At trial, veteran defense attorney Thomas Avdeef conceded the punch but denied that the girl had been kicked. He also offered an excuse.

“She started the argument,” said Avdeef. “Sure, he hit her with his fist, but the prosecution would have you believe she’s clean, pure white. Remember, she’d been drinking . . . Her credibility is questionable.”

But Avdeef saved his most strenuous attack for Westminster Police Detective T. Walker, an Asian gang expert who told jurors about Phu’s ties to the V Boys. The allegation was key because the prosecutor had also charged him with being an active participant in a criminal street gang, a felony separate from the assault charges.

“What Walker says is gospel?” Avdeef questioned. “There’s nobody who challenges him. He could come in here and name any of us as a gang member and we’d have to defend it. Is that reasonable?”

Jingling coins in his pants pockets, the feisty silver-haired defense lawyer with a New York accent insisted that Phu had been “jumped out” of the gang years ago, had informed cops of his exit and that Walker had exaggerated the crime with “garage sale evidence” in hopes of proving otherwise.

“[Walker] is a gang detective who wants to build a gang case,” said Avdeef, who called the assertion that Phu had yelled “V Boys!” at the crime scene “imaginary.”

He added, “Why would they have yelled the gang’s name if there weren’t any gang members there? It doesn’t make sense. . . . Once a gang member, according to Walker, always a gang member.”

Avdeef, a former prosecutor, also asserted that V Boys wasn’t even a criminal street gang. Backing him up in court was Glend Padua (a.k.a. “The Cripster”), a self-proclaimed ex-member of the Asian Boys, a Little Saigon gang closely allied with V Boys. Padua testified that he joined the gang when he was 16 years old “just to be part of a group.” During his four-year stint with Asian Boys, he’d never heard of them committing a single crime, he said.

“We’d just hang out, you know, go out,” Padua testified. “We’re just a group of friends. . . . We’d fight to defend ourselves but we didn’t go out looking for trouble.”

This witness also claimed that he’d watched Phu being “jumped out” of the V Boys in December 2000—six years before the assault on the girl.

“They [the remaining gang members] beat you for as long as they want to show you you made a mistake [by leaving],” Padua explained to Avdeef’s questions. “It’s a ritual. You get out so you have no allegiance to them and you can go on your merry way.”

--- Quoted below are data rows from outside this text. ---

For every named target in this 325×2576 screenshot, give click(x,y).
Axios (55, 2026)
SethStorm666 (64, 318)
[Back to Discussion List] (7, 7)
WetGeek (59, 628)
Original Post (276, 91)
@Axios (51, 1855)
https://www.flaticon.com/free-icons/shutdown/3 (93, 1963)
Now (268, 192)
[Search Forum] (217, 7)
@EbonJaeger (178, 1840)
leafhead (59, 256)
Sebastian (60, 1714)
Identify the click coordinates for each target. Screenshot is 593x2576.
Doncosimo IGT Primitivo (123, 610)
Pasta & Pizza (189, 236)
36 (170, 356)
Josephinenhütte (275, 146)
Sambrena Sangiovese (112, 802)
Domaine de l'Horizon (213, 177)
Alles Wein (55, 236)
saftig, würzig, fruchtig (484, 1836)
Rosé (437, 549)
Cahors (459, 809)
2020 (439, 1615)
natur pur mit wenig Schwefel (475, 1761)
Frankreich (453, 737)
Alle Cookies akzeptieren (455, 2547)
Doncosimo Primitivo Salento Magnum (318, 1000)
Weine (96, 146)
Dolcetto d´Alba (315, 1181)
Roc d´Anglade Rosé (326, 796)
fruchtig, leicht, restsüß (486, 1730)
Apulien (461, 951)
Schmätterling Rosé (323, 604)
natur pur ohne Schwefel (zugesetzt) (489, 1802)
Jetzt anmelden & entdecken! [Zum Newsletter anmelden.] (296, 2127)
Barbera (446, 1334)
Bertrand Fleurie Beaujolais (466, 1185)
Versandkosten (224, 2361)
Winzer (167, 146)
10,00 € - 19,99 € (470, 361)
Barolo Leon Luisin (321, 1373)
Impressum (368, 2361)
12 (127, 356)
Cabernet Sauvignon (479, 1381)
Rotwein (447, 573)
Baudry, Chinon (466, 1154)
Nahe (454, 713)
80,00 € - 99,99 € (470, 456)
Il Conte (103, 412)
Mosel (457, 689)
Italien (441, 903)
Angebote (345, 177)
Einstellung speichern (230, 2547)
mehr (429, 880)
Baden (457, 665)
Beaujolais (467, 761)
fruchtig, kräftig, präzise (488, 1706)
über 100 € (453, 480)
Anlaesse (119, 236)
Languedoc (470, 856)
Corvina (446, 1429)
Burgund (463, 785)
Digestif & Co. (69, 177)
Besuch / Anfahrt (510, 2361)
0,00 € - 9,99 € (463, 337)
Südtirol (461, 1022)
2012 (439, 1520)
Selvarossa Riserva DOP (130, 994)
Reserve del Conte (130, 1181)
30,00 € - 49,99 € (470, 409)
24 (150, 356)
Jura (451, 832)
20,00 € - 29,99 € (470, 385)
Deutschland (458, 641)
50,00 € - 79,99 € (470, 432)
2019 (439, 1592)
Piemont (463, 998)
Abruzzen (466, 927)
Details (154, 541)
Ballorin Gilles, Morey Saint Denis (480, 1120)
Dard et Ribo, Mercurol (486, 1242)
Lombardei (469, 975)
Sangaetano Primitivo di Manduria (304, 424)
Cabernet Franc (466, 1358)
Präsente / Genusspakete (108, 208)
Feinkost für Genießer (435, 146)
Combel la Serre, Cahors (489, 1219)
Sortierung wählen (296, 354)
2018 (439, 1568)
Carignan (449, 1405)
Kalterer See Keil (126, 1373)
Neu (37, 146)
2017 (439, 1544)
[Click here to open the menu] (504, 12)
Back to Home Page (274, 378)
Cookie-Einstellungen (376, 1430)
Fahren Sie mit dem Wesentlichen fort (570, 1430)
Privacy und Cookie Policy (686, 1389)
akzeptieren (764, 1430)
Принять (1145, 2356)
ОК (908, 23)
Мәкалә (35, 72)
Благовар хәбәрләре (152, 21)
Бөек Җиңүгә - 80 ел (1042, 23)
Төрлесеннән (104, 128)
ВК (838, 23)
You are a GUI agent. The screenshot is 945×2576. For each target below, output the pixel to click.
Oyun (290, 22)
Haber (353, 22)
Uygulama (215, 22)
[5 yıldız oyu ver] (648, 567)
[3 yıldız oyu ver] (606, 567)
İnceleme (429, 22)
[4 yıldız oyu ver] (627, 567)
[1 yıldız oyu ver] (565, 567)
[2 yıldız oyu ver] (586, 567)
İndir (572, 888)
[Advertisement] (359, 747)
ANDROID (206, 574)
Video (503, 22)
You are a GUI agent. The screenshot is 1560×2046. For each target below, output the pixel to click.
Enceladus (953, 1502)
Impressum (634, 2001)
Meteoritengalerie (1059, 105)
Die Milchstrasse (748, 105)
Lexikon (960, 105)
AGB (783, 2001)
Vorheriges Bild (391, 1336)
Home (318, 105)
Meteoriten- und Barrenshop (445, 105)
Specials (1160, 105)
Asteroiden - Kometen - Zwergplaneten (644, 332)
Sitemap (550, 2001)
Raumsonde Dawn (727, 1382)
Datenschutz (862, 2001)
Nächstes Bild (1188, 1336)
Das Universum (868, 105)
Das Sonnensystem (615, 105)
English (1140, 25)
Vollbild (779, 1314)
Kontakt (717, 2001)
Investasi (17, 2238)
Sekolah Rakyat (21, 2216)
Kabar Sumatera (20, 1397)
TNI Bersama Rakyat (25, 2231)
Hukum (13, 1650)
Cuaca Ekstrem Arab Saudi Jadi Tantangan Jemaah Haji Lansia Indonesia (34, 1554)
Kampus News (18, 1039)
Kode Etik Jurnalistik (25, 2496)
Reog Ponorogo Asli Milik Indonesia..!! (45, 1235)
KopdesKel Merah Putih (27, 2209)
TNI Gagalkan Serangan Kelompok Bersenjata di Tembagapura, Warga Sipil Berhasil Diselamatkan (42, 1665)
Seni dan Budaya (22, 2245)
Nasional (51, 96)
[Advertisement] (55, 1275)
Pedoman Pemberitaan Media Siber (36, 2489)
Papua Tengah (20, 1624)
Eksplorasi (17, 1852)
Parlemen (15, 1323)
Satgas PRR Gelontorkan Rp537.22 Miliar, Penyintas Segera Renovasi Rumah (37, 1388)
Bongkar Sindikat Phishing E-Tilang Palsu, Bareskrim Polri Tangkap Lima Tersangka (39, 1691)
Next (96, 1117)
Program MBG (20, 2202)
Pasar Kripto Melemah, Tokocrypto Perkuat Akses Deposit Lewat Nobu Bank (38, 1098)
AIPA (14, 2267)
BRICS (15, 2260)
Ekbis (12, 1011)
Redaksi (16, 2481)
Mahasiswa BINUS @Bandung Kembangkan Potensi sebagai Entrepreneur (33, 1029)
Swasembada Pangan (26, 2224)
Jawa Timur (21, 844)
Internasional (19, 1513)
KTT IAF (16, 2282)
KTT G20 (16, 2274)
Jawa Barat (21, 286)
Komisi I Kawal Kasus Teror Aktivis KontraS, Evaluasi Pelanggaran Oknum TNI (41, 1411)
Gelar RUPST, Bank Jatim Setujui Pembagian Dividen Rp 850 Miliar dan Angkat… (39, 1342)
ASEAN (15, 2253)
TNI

The prosecutor ridiculed Padua’s testimony and derided the attack on Walker but said he understood its motive. The detective’s work had placed Phu at a July 31, 2005, V Boys shooting at a Westminster restaurant. Moreover, he’d put Phu under surveillance for a month after the 2006 assault on the girl and found him living at a V Boys “crash pad” on McClure Avenue in Westminster. When Walker conducted a search there, he found several Dallas Cowboys number 22 jerseys pinned to walls, photos of gang members flashing hand signs and a memento celebrating the life of a dead V Boy.

Said Bryan in his closing argument, “Is that how you’d expect to find Phu living if he’d really given up that life?”

On Jan. 23—after less than two hours of deliberations—the jury convicted Phu of committing aggravated assault with a deadly weapon (his foot) and for participating in a gang. (They voted not guilty on a second assault charge because police were unable to find the injured Latino who’d rescued the victim.) The bailiff immediately slapped handcuffs on Phu and sent him to the Orange County Jail. Superior Court Judge Daniel Didier is scheduled to announce punishment on March 9. For five minutes of stupidity, Phu faces as much as four years in a California prison.